== Material supplied

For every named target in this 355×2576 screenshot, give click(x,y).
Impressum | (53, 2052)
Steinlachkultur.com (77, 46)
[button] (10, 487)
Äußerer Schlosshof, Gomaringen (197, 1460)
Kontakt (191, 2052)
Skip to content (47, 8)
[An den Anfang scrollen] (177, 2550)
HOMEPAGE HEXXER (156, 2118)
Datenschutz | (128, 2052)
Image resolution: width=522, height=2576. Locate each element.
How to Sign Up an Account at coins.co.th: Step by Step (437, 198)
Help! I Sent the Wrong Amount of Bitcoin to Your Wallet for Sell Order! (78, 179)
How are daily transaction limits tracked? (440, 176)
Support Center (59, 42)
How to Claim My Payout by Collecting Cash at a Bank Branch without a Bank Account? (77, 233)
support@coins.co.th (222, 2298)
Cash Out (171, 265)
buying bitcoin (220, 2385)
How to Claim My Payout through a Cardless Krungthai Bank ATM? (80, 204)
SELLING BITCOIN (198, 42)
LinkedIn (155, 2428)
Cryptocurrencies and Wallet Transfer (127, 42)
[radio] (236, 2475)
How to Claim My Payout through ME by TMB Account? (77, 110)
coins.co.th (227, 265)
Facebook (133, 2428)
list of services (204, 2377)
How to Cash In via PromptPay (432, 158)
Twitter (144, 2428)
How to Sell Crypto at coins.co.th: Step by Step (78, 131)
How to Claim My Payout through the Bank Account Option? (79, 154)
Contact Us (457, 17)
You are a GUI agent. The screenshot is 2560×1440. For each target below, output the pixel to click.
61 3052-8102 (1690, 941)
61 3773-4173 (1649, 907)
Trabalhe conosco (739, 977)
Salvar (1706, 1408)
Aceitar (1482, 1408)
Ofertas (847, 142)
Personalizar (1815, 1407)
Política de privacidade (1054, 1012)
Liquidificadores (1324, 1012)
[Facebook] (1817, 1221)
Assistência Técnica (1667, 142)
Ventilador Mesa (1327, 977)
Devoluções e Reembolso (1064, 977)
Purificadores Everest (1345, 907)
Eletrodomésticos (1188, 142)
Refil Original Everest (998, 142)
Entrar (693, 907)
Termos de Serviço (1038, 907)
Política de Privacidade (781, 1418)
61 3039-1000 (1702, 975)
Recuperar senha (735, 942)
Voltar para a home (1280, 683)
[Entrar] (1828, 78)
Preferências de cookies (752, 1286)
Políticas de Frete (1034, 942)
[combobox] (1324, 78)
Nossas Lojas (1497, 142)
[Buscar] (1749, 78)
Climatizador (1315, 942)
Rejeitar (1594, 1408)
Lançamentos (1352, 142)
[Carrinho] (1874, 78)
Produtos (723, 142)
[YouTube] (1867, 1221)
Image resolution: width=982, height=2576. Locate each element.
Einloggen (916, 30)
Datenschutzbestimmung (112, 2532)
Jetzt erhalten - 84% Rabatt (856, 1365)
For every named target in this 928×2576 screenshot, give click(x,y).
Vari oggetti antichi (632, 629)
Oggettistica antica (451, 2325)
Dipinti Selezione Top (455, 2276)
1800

====

Your assignment =
Copy out all lines of the material containing the word "coins".

Answer section =
How to Sign Up an Account at coins.co.th: Step by Step (437, 198)
support@coins.co.th (222, 2298)
coins.co.th (227, 265)
How to Sell Crypto at coins.co.th: Step by Step (78, 131)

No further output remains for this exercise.